Fryerns Comprehensive School /friːəns/, also known as Fryerns Community School, was a mixed intake secondary school in Basildon, Essex that opened in 1956. The school was situated around one mile directly east of Basildon town centre. It was closed in 1999 due to falling pupil numbers. Part of the site is now home to both Essex County Council's Adult Community Learning service and Social Services, with the remaining land having been redeveloped into two housing estates.

==History==
Fryerns School was the first new secondary school to be opened in Basildon New Town. Its name came from the nearby Fryerns Farm which also provided the name for the local area.

Fryerns was created as a Grammar and Technical school. In August 1968, it merged with Craylands County Secondary school, which had opened on the same site in 1935, to create Fryerns Comprehensive. The influx of families into the area meant that another secondary school, Barstable, was placed across the road. In 1994, the school changed its name once again to Fryerns Community School.

Essex County Council Education department closed Fryerns in 1999 due to falling pupil numbers and a serious funding issue. Basildon's demographics had changed markedly over the previous four decades. A rapidly ageing population meant that there were too many schools in the district for the number of pupils and Fryerns had to close. Fryerns, had been threatened with closure in 1990–91 but a strong defence of the school was launched in parliament by the then Basildon Conservative MP David Amess. In the speech he stated that no school would close in Basildon while he was its member of parliament. This turned out to be the case as in 1997, he did not contest the Basildon seat as the New Labour candidate Angela Smith MP was elected. Less than two years later the school had closed.

After closing, the newer school buildings to the south of the site were taken over by Essex Social Services and the playing fields next to it were used for a new housing estate. The school buildings and fields of the old Craylands school were left derelict. Eventually the buildings were demolished and work was started on another new estate.

==School traditions and achievements==
- Perridge Awards – These were medals awarded for consistent effort, progress and conduct. They were awarded in three categories, bronze, silver and gold.
- Cake Competition – An annual five-a-side football knockout competition. If a class played a team from the year above they would get a two goal head start. So if a year 11 team played a year 7 team the match would start at 10 – 0. The prize was a large cake produced by the Home Economics department.
- Skiing trip to Villach, Austria was organised annually for pupils in years 8 and 9.
- In 1987 the sculptor Sokari Douglas Camp was artist-in-residence at the school. Her piece “mother and child” was on display in the entrance hall.

== Headteachers ==
Below is a list of all the headteachers in the school's history.

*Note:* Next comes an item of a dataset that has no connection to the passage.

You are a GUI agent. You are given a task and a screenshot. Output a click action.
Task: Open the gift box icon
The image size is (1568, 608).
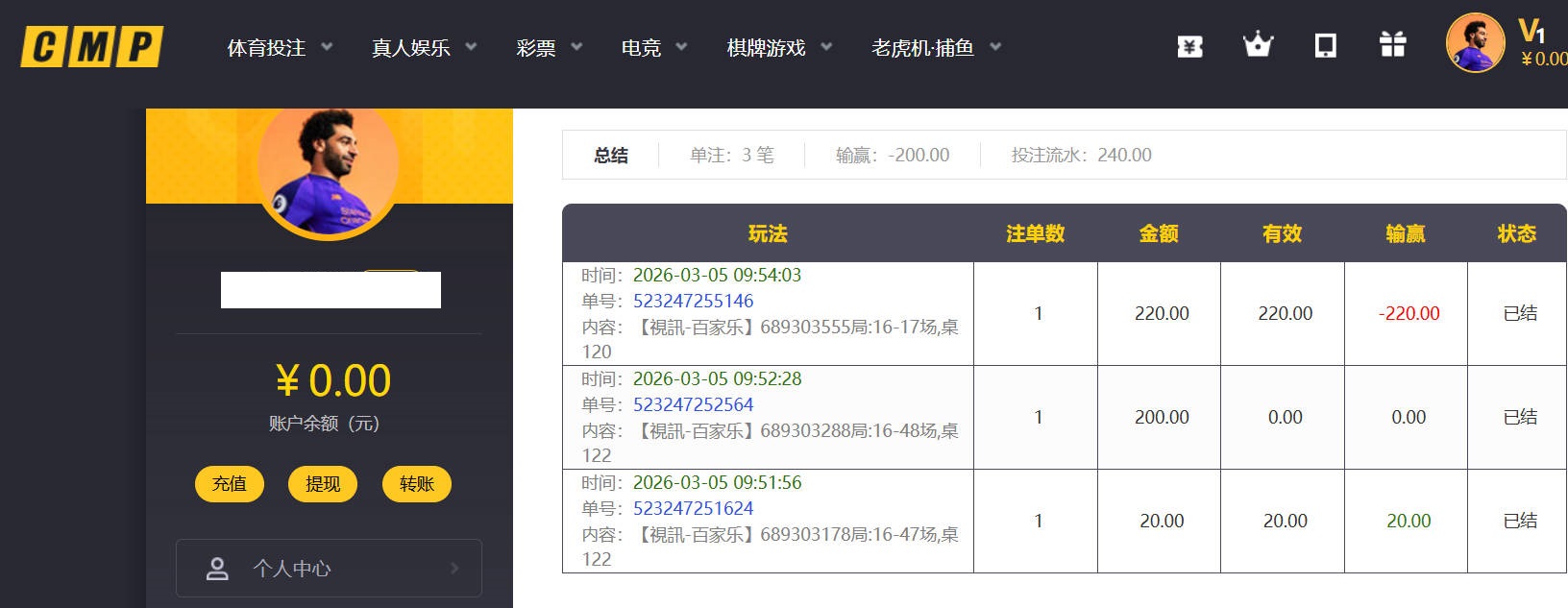1392,45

- Cyril Baggs - Left as head of Grays County Tech to become first appointed head in 1957.
- Sydney Hopewell - Became head in April 1969 after Baggs' departure.
- Ken Hunter - Took over the headship from Hopewell in September 1974.
- Mr. Turner - Became acting head in August 1980 after Hopewell left. He took charge to the end of the year.
- Timothy F. Slater - Was appointed headteacher in January 1981 through to August 1994.
- Bob Plimmer - Became acting head for the following autumn term after Slater's resignation.
- Stuart Hayes - Took over in January 1995.
- David A. Anderson - Took charge for the school's final year until it closed on 31 August 1999.

==Notable former pupils ("Fryernists")==
- Graham Bonney - singer (chart hit with "Super Girl" in 1966)
- Nicholas Farrell - actor
- Aden Hynes Sculpture Studios - Sculptor
- Jillean Porter, former England Netball Captain and winner of 100 international caps.
- Jon Robson - golfer

==Badge==
The school's badge is a stag lying in a laurel wreath. This denotes peace, harmony and triumph.